▶ **Tasks to carry out**
1. Answer these questions from the forum thread about umol and PAR:
(a) Toward which end of the spectrum does Seattle_Aquarist say the lamp's output is weighted?
(b) What PAR figure at 120 cm does Darkblade48 find hard to believe?
(c) According to flc, how many things make up one mole?
2. Carry on the forum thread about umol and PAR from the point where it stops.

▶ **Text section**
######
# Is Umol the same as PAR?



## thegr8wendt (Dec 11, 2012)

Take for example this chart:










Is Umol the same as PAR?

And how does the Spectral Output look from this lamp?


----------



## Seattle_Aquarist (Jun 15, 2008)

Hi thegr8wendt,

Yes the umol is the PAR rating. The output of this lamp/led seems weighted to the blue end of the spectrum. The output spectrum looks good, maybe a little heavy on the 'blue' end. Possibly it is geared toward marine/reef/coral applications. Because blue light penetrates water better that would account for the higher umol ratings at the deeper depths.


----------



## Darkblade48 (Jan 4, 2008)

The advertising is a little too good to be true too. 22 umol per square metre of PAR at 120 cm (almost 48 inches)? From a single bulb?

A little hard to believe...


----------



## flc (Sep 10, 2012)

A micromole, or umol, is the unit of measurement associated with PAR. The u is used because most web apps can't handle multi-script encoding like english combined with the greek letter mu.

A mole is a fixed number of things, or elementary entities, if you want to be precise. One mole is composed of 6.02 x 10^23 things. That's 6.02 times ten followed by 23 zeros. The term micro refers to 10^-6 or 0.000001 units of something. If you multiply the two things together, a micromole comes out as 6.02 x 10^17 units of something.
######
▶ **Provided material**
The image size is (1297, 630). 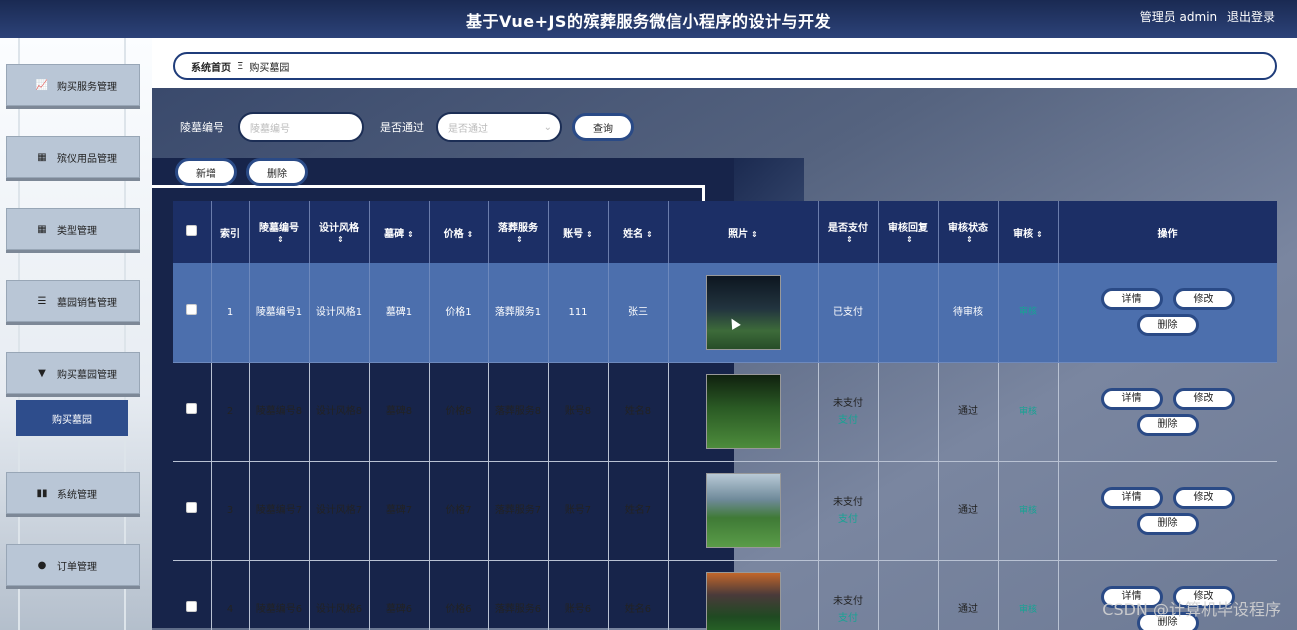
######
▶ **Numbered answers**
1.
(a) The blue end.
(b) 22 umol per square metre.
(c) 6.02 x 10^23.

2.
Like everything else, plants have to obey physics, in this case quantum physics. (The transfer of energy at small scales happens in discrete, exact amounts, or quanta.) Chemical bonds in plant pigments act like antenna which receive light. A chemical bond used to receive light to that's useful for photosynthesis can only use photons with a discrete, very specific amount of energy. The amount of energy of a photon is inversely proportional to its wavelength- which is why plants need specific wavelengths. Photons at any other energy level (wavelength) are ignored. Photosynthetic reaction centers have ways to get around that, but that's too much detail to casually explain in a forum post.

*Take home lesson:* 1 umol PAR corresponds to 6.02 x 10^17 photons with an energy level (or wavelength) plants can use for photosynthesis.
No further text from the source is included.